▶ _Short exercise_: Copy the records from the start through the line containing "[x=486, y=98]", inclusive, with "screenshot" changed to "screen image" and nothing else altered. Leave the pictures out.

════

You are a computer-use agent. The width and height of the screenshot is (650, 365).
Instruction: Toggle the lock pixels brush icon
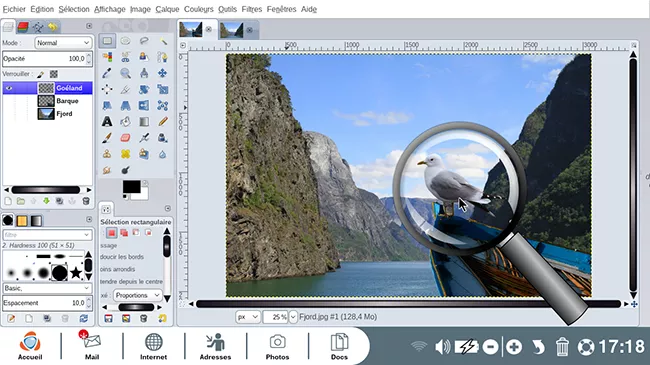[x=40, y=74]
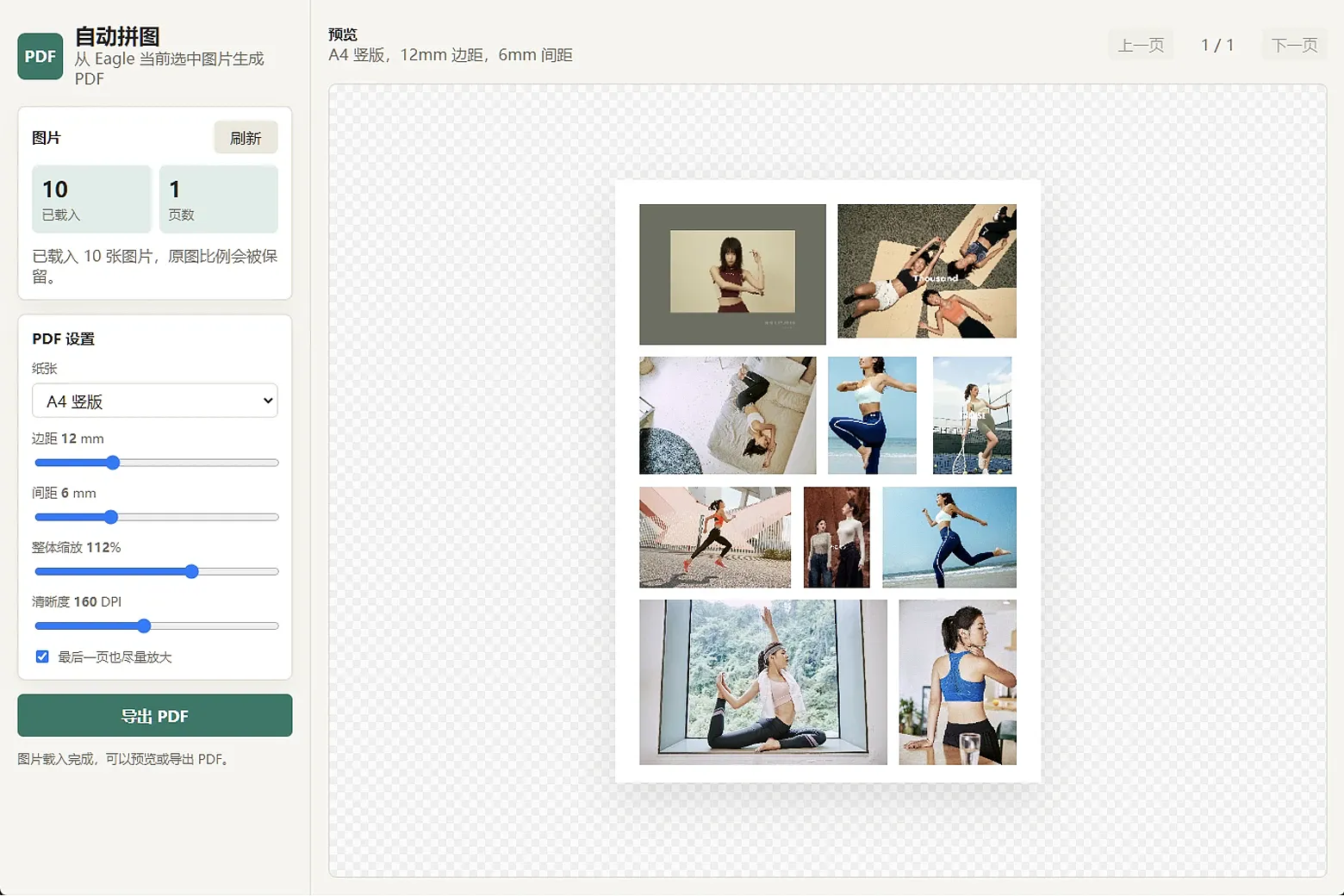Click the 已载入 loaded count tile

[91, 199]
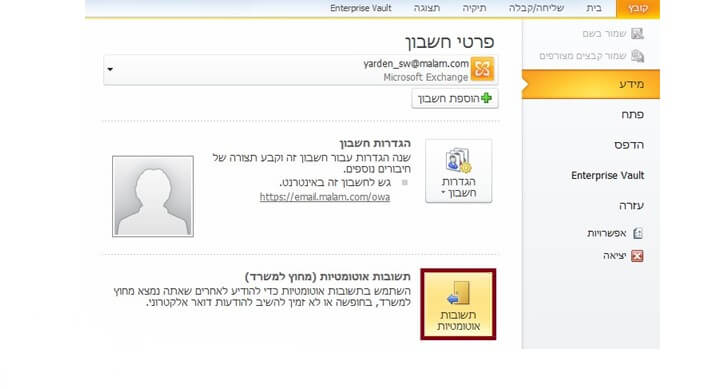Click the green plus Add Account icon

[x=486, y=98]
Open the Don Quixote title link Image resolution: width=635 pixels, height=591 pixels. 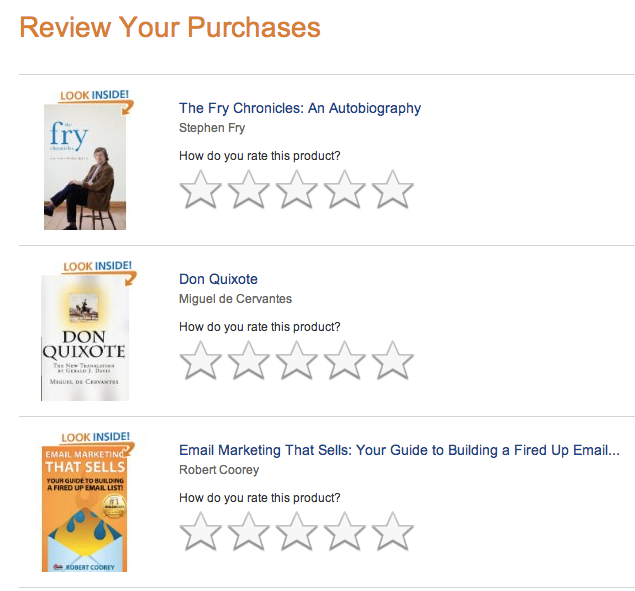218,279
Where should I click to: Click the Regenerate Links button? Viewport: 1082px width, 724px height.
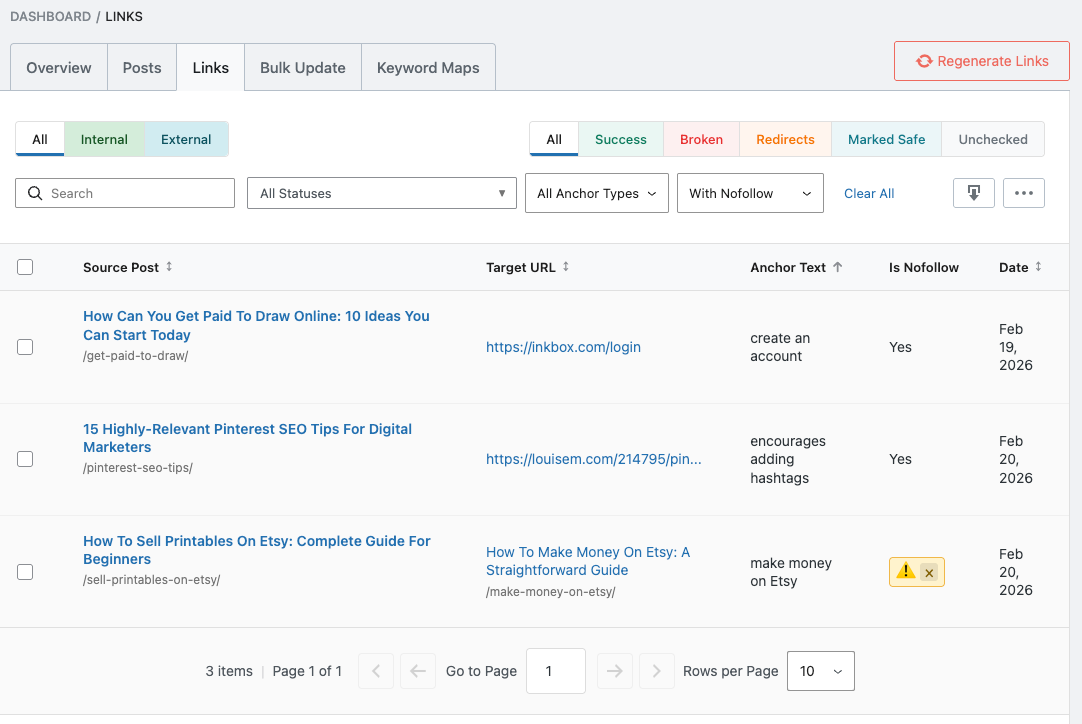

════

▶ _Final answer_:
You are a computer-use agent. The width and height of the screen image is (650, 365).
Instruction: Toggle the lock pixels brush icon
[x=40, y=74]
Click the 已载入 loaded count tile

[91, 199]
Click the green plus Add Account icon

[x=486, y=98]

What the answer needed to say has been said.